If I asked you how many food technologists it takes to make a healthy meal, you’d think it was the start of a joke, right? Wrong. Today’s food manufacturers, like PepsiCo and Cargill, are paying thousands of food technologists to develop foods that are healthy and more natural. “What is great for technology is that that is really quite difficult,” said Cargill’s president Kerr Dow at the Reuters Food and Agriculture Summit last week. “Today all of our scientists are more interested in how do you take natural materials and make them easy to use in food products, which is just as difficult.” The mission is easy to mock (it’s not that hard to eat an apple and some nuts, after all), but the ultimate question is really whether it’s good or bad for consumers. While technology could make more nutritions foods available to more consumers, we’re skeptical that these companies are really pursuing the right answers to our food problems.
“By 2050 we will need 100 percent more food and 70 percent of that will come from new technology,” said Tim Hassinger, vice president of the Crops Global Business Unit of Dow AgroSciences. That technology covers everything from increasing crop yields to developing soy proteins that can be added to baby formulas and sports drinks, but it doesn’t necessarily include seeking out the most environmentally sustainable methods of providing healthy food. While these companies claim to believe in the good they can do with food technology, they’re not non-profit. “Can we improve the cost structure of healthier products? Can we improve the taste and desirability of healthier products? Can we think about our commodity supply chain and improve the yield? Can we improve distribution?” said Mehmood Khan, the chief scientific officer at PepsiCo.
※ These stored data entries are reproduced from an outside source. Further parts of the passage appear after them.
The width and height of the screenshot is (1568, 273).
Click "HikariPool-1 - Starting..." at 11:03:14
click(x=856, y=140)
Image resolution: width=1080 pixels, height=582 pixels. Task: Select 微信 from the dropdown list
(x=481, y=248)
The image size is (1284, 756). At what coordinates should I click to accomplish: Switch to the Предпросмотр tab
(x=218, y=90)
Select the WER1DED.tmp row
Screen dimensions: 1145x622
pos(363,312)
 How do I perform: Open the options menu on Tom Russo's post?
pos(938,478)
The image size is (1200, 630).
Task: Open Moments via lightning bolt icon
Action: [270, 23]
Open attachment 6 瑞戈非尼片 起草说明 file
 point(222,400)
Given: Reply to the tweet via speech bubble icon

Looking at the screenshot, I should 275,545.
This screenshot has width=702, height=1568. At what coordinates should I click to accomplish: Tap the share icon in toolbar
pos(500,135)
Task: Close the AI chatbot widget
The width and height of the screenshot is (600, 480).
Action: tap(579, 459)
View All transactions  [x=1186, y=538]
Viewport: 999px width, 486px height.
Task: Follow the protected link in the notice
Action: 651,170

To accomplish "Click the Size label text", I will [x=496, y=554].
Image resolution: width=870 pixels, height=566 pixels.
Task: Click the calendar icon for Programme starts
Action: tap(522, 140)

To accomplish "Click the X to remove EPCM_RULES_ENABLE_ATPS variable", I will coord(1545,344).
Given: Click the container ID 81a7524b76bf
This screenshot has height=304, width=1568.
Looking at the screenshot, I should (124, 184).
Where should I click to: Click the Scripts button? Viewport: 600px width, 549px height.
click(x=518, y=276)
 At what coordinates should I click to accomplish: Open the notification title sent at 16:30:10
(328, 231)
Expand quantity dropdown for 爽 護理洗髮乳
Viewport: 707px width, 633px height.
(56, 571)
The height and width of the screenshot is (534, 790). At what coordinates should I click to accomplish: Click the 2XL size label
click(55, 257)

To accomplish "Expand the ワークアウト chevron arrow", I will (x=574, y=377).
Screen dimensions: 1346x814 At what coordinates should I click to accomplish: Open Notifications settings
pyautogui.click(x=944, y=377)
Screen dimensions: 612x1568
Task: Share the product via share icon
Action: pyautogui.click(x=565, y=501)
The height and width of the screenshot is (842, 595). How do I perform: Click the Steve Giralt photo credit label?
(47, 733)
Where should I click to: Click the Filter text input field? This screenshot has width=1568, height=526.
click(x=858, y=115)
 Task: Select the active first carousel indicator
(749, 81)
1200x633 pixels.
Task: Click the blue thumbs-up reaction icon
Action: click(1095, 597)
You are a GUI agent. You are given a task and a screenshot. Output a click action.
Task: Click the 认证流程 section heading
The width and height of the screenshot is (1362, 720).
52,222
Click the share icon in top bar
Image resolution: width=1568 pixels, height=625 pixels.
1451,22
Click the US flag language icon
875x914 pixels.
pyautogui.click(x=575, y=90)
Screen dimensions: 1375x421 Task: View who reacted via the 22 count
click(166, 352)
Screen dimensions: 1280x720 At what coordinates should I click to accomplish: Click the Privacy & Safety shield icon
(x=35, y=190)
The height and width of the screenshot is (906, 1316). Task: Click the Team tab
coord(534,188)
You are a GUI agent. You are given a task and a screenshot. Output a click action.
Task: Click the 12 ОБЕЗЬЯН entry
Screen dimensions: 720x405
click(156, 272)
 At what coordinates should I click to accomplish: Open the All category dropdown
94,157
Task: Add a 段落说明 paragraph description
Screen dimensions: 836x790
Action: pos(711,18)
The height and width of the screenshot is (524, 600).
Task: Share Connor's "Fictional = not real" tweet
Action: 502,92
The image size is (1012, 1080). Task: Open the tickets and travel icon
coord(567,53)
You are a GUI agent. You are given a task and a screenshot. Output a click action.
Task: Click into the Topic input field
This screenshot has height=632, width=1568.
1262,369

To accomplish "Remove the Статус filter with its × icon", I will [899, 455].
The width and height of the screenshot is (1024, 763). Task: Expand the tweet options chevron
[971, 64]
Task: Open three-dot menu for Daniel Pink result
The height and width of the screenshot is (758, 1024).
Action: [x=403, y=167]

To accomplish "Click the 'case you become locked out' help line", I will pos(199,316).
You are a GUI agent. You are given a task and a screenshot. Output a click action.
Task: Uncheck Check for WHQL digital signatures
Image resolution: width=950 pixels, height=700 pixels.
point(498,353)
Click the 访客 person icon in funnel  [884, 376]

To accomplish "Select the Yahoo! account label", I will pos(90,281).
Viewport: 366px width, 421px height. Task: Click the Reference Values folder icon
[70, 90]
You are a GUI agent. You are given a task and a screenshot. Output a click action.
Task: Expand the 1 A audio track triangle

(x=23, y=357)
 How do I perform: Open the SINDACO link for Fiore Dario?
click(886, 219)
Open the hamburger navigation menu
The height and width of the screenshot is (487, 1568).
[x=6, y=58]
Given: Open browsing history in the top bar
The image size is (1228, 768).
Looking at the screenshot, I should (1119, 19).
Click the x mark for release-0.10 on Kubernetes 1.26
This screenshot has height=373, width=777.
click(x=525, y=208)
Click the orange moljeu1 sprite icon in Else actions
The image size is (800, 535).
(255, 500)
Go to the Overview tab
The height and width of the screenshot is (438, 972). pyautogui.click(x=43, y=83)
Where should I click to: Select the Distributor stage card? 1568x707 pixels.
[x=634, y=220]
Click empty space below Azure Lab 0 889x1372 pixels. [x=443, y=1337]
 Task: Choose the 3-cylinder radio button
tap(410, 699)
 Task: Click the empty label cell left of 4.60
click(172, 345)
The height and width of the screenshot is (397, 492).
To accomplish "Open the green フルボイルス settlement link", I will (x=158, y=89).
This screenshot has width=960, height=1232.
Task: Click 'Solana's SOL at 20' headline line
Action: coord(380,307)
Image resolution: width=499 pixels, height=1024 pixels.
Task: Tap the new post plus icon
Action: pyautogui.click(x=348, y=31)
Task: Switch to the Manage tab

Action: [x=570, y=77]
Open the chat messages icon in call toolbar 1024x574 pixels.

He insists that companies like Pepsi aren’t the only ones who stand to profit from such developments: “All of this is going to have a positive impact, not only on the top and bottom line, but also on consumer and society health.”
Scientists and executives may have far-reaching goals, but they’re also at odds with consumers who oppose genetically modified crops or large-scale farming, insisting that these are “rather inevitable” in the food of the future.